SOURCE DOCUMENT:

Safe to update driver 396.37->54 with CUDA 9.2?

I recently installed CUDA using the deb file cuda-repo-ubuntu1710-9-2-local_9.2.148-1_amd64.deb. At the time, I had already installed the latest driver, and the deb complained about a version conflict. So I removed both the existing driver and the partial installation of CUDA, then reran the deb file and let it install its preferred version of the driver, which was 396.37. CUDA worked, although the graphics was broken. (Any purely computational program in the Samples seemed to pass, but anything that tried to open a window would crash.)

Anyway, my software manager (Discover) keeps asking me if I want to update to 396.54. Is this safe, given that the deb installer complained about my existing driver? In other words, can CUDA 9.2 use the latest driver?

Yes, of course. Unless the driver has a bug.

The update failed, and I found the following in /var/log/apt/term.log:

Preparing to unpack …/12-libnvidia-gl-396_396.54-0ubuntu0~gpu18.04.1_amd64.deb

De-configuring libnvidia-gl-396:i386 (396.51-0ubuntu0~gpu18.04.1) …
dpkg-query: no packages found matching libnvidia-gl-390
Unpacking libnvidia-gl-396:amd64 (396.54-0ubuntu0~gpu18.04.1) over (396.51-0ubuntu0~gpu18.04.1) …
dpkg: error processing archive /tmp/apt-dpkg-install-AFcdAv/12-libnvidia-gl-396_396.54-0ubuntu0~gpu18.04.1_amd64.deb (–unpack):
trying to overwrite ‘/usr/share/egl/egl_external_platform.d/10_nvidia_wayland.json’, which is also in package nvidia-396 396.37-0ubuntu1
Preparing to unpack …/13-libnvidia-gl-396_396.54-0ubuntu0~gpu18.04.1_i386.deb …
De-configuring libnvidia-gl-396:amd64 (396.51-0ubuntu0~gpu18.04.1) …
dpkg-query: no packages found matching libnvidia-gl-390

So it seems my system has remnants of version 51, even through nvidia-smi reports that 37 is being used.

WHAT YOU ARE ASKED TO DO:
Extend the thread on updating the NVIDIA driver with CUDA 9.2, starting right after its last sentence. The material after this point is separate from the thread on updating the NVIDIA driver with CUDA 9.2.

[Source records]
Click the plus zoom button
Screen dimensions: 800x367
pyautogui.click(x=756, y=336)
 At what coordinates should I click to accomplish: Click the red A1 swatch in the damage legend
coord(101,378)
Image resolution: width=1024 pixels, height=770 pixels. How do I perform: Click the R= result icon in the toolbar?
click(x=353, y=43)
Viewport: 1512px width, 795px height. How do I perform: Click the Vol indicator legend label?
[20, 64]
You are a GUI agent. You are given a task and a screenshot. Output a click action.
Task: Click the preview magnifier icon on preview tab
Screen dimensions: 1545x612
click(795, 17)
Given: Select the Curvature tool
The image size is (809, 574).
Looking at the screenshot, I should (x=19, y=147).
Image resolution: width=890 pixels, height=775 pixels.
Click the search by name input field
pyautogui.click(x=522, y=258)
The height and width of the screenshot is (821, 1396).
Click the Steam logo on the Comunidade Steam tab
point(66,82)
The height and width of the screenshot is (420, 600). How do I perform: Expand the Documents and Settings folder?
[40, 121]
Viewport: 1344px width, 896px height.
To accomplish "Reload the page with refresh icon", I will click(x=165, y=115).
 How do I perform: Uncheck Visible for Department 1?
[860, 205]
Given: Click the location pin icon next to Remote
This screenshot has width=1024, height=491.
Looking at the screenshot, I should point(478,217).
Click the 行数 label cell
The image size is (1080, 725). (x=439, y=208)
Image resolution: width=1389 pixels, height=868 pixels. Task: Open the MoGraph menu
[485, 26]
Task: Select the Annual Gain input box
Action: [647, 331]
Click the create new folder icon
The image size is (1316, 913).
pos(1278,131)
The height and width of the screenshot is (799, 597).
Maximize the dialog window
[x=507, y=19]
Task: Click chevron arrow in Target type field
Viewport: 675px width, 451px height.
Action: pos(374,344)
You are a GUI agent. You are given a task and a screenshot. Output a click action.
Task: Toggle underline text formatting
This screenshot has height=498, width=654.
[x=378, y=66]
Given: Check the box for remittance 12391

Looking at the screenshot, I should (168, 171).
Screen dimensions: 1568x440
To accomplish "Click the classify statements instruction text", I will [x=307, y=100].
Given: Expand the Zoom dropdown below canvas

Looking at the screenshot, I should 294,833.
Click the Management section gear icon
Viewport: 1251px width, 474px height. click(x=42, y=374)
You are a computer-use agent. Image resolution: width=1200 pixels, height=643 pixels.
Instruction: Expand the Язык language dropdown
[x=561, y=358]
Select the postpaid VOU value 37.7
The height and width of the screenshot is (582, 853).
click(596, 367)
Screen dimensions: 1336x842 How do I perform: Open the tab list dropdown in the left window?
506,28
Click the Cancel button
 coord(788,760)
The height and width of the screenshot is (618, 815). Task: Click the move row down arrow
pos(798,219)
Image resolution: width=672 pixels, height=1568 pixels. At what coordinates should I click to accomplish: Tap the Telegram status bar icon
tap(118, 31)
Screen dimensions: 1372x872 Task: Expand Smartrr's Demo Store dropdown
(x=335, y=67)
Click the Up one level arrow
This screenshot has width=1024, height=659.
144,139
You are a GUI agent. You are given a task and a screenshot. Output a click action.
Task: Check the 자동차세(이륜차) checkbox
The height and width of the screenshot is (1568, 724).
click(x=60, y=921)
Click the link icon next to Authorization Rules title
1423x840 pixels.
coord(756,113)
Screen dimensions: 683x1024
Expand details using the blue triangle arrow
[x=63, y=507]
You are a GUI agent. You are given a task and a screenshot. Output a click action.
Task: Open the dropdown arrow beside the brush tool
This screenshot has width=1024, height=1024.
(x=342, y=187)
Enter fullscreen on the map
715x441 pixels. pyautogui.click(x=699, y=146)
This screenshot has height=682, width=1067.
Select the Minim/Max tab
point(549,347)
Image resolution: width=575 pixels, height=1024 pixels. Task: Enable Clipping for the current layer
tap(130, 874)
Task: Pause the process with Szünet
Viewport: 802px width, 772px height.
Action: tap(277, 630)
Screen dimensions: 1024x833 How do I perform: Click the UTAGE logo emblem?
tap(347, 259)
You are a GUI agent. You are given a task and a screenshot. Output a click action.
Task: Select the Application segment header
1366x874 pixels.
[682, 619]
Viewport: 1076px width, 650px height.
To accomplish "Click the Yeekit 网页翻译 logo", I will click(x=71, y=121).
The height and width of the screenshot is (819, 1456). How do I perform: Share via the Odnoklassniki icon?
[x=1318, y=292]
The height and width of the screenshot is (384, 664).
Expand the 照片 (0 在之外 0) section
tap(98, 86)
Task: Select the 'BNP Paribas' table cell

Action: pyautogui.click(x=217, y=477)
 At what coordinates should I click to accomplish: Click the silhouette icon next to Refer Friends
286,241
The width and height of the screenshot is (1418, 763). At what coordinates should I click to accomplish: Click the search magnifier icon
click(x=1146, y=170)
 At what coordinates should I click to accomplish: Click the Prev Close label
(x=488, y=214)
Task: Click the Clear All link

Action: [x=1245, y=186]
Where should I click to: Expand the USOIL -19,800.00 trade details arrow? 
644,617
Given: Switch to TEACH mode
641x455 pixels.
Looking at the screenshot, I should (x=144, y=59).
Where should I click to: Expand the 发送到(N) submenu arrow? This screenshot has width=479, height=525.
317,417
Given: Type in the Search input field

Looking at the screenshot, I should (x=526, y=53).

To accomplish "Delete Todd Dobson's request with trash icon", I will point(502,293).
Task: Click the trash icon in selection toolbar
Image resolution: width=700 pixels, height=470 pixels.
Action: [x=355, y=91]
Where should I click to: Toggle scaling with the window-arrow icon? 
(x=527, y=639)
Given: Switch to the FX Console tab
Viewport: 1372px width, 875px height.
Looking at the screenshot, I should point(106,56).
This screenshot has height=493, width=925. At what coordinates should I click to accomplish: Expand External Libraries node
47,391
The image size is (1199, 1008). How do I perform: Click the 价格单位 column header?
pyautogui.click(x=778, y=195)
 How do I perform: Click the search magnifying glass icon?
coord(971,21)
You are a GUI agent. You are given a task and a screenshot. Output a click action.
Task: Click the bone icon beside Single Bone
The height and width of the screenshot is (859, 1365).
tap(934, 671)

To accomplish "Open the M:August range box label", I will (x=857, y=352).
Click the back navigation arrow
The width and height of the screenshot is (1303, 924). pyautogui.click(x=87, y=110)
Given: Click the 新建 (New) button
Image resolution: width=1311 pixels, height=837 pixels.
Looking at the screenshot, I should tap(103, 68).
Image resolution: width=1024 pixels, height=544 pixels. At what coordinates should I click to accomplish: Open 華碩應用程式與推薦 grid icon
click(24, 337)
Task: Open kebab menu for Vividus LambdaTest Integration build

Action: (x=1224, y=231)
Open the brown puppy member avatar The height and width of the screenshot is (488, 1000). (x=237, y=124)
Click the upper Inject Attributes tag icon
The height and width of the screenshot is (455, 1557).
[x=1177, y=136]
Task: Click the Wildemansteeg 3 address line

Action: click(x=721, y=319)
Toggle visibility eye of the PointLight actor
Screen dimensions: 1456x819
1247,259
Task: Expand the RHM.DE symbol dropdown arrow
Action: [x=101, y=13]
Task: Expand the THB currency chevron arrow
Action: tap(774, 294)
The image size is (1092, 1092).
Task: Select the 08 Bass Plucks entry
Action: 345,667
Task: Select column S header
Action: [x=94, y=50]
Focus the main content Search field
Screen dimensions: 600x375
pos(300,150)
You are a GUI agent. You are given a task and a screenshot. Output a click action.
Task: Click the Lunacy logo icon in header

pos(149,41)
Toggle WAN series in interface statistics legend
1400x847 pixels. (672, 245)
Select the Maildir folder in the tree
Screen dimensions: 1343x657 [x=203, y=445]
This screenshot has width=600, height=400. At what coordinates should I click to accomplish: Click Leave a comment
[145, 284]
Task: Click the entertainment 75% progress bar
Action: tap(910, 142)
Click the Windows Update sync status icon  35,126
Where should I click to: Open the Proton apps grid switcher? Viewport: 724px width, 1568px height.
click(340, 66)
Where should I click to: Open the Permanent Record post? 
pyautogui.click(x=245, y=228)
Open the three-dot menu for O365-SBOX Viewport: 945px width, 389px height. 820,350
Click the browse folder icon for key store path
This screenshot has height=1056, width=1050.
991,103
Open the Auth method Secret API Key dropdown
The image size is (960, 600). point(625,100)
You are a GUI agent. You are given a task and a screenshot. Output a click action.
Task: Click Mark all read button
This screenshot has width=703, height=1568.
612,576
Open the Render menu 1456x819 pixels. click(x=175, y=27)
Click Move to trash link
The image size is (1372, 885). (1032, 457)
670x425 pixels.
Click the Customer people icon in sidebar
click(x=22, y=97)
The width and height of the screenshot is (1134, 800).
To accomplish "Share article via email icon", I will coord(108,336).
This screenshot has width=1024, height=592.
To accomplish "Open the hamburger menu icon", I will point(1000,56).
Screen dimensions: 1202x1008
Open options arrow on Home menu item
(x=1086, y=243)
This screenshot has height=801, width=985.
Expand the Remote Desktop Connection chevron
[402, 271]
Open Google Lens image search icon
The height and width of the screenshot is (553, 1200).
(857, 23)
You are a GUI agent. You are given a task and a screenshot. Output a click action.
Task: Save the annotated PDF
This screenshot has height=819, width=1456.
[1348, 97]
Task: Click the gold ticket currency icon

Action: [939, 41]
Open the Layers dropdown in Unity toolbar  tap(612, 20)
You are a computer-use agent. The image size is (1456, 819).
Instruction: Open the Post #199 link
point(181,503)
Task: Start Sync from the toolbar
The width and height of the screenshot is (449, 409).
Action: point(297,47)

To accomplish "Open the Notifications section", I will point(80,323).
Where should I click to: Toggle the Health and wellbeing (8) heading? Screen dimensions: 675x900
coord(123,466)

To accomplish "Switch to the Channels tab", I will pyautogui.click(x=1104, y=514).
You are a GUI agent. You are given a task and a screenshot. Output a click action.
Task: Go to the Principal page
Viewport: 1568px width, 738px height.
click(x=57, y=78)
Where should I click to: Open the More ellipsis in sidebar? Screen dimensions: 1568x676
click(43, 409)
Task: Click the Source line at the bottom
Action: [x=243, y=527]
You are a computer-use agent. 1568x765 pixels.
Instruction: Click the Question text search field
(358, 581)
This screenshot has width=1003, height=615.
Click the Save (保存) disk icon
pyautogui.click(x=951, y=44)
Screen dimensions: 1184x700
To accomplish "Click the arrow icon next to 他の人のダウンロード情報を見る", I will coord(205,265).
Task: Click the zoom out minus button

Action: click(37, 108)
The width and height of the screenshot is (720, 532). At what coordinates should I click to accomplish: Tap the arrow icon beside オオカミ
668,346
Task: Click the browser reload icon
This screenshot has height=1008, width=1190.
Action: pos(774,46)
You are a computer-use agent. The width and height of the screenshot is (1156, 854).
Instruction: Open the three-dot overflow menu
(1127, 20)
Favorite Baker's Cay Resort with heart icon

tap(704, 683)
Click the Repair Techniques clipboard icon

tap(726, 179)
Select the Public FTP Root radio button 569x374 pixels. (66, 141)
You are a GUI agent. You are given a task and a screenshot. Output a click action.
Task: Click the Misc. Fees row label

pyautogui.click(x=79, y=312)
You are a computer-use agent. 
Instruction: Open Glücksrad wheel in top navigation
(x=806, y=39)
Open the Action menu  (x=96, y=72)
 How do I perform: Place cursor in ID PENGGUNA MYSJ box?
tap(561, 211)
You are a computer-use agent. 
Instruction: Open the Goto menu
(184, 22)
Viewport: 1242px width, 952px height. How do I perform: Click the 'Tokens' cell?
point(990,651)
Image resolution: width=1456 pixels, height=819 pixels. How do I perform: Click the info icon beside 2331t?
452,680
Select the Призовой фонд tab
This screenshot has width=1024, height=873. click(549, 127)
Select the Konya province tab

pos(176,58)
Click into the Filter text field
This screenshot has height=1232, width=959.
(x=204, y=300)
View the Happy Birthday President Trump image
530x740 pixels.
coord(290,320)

THE RESPONSE:
I assume 51 is the version I originally installed, and then removed with apt when the CUDA deb installer complained.

But the immediate problem seems to be the conflict involving /usr/share/egl/egl_external_platform.d/10_nvidia_wayland.json

So the next question is: how to do this update?

It seems I have two versions installed, 396.37 and 396.51. But they are in two different places. I think 51 came from the Ubuntu repositories while 37 came directly from nVIDIA. In other words, 51 was installed the “Ubuntu way” while 37 was installed the “nVIDIA way.” In /var/cache/apt/archives I only have filenames with 396.51 and 54, no 37. I assume the 54’s are from when I tried “sudo apt-get upgrade” and it got partway before aborting.

As I said in my OP, I first tried installing with apt-get. I think I ended up with 51. Then I ran the CUDA installation deb, and it seems to have installed 37 on its own.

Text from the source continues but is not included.